The Wilmington News-Journal noted in 2008 that Biden was “neighbor to wealthy and powerful company titans and du Pont family members,” one of the richest families in America.
A spokesperson for Biden did not respond to a request for comment, but in a 2008 NBC interview Biden downplayed his family’s relationships with MBNA executives and rejected the notion that he was in the “pocket of the corporate lobbyists.” Those who defended Biden’s support for the bankruptcy bill said that he was looking out for the interests of Delaware’s economy, a major financial and banking center.
Biden’s support for the 2005 bankruptcy bill sets him apart from progressive Democrats running for president and other Democratic leaders in Congress. Independent then-Rep. Bernie Sanders of Vermont and Democratic Sens. Dianne Feinsten of California, Barack Obama of Illinois, and Chuck Schumer of New York all voted against the bill. Elizabeth Warren, not yet a senator, fought against the changes.
“The bill was a big, fat, wet kiss for credit card companies and auto lenders. It ensured that private student loans could not be discharged in bankruptcies,” Levitin said. “It also exacerbated risky mortgage lending.”

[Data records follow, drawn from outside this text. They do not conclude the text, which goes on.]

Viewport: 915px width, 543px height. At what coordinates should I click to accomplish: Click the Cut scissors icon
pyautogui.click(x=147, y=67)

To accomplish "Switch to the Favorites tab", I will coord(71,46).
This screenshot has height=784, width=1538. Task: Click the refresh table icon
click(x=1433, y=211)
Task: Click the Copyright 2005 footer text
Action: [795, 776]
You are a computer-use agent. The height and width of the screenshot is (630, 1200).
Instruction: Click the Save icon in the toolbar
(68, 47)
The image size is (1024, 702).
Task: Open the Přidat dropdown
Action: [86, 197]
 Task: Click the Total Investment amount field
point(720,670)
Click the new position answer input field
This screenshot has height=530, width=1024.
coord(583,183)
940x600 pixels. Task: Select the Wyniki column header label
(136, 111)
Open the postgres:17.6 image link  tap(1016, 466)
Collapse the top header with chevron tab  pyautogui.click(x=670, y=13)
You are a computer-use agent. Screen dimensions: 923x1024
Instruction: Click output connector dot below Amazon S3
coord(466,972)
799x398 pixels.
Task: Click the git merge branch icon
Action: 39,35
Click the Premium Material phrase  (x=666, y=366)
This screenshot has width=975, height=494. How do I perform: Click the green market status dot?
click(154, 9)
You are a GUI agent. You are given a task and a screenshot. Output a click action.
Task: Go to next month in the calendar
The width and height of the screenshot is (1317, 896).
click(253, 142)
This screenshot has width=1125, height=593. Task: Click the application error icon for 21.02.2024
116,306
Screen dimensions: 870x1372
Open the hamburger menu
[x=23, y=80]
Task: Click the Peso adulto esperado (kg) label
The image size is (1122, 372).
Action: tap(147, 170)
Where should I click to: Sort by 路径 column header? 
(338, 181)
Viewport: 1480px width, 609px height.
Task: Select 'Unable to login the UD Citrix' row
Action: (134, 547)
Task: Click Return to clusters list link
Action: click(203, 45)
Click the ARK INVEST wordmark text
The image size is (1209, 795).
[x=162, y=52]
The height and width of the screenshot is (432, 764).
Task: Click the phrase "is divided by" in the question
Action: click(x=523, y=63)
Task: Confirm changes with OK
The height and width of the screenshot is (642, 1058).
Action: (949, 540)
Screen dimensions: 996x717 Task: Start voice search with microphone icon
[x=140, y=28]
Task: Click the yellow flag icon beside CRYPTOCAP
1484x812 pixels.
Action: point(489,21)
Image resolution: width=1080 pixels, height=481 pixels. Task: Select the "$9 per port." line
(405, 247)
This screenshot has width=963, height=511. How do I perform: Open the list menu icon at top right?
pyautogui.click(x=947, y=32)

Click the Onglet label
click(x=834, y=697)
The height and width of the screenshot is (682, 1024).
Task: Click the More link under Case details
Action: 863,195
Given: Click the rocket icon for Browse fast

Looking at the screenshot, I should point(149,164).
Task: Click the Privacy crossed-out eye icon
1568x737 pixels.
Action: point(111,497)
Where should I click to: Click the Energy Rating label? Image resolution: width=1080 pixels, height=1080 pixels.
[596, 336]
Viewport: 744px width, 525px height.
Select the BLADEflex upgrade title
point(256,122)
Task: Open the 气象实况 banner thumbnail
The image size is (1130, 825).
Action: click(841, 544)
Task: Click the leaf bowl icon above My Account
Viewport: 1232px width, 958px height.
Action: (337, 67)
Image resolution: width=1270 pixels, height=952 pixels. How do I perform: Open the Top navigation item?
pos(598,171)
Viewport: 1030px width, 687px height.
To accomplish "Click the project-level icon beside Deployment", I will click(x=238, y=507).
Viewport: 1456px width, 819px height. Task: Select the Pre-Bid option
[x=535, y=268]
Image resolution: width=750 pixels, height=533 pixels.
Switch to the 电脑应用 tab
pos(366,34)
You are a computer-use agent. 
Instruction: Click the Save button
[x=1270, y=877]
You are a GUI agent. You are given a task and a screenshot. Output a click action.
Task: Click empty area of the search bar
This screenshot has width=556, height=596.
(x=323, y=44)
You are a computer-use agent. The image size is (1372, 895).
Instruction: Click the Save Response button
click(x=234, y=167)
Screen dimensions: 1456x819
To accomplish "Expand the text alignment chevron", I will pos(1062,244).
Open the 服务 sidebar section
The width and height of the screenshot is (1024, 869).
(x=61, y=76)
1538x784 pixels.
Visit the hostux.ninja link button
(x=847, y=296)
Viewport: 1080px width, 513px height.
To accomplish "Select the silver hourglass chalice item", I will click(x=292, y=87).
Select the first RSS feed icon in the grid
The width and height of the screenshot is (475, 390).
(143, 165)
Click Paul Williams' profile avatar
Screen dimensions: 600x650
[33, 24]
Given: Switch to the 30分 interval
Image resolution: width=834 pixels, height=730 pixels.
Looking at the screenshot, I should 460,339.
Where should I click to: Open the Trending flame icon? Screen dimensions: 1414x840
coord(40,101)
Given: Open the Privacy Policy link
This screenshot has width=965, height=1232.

New York Federal Reserve researchers later said that the bankruptcy bill could have been a contributing factor in destabilization that led to the subprime mortgage crisis. Analysts have said that the bill made private student loans a lucrative business and linked the bill to the rise in retail businesses filing for bankruptcy.
“Biden’s got some explaining to do, I think, to the Democratic electorate,” said Levitin, the Georgetown University law professor. “I don’t think millennials in particular have kind of pieced together that Biden’s involved with their student loan debt.”
It is difficult, however, to show what kind of direct benefit the bankruptcy bill had on banks and lenders. Markell said that most of the effects from bill are not quantifiable.
“I think the tragedy is the people who needed, could have used bankruptcy to make themselves better and more productive, and couldn’t,” Markell said.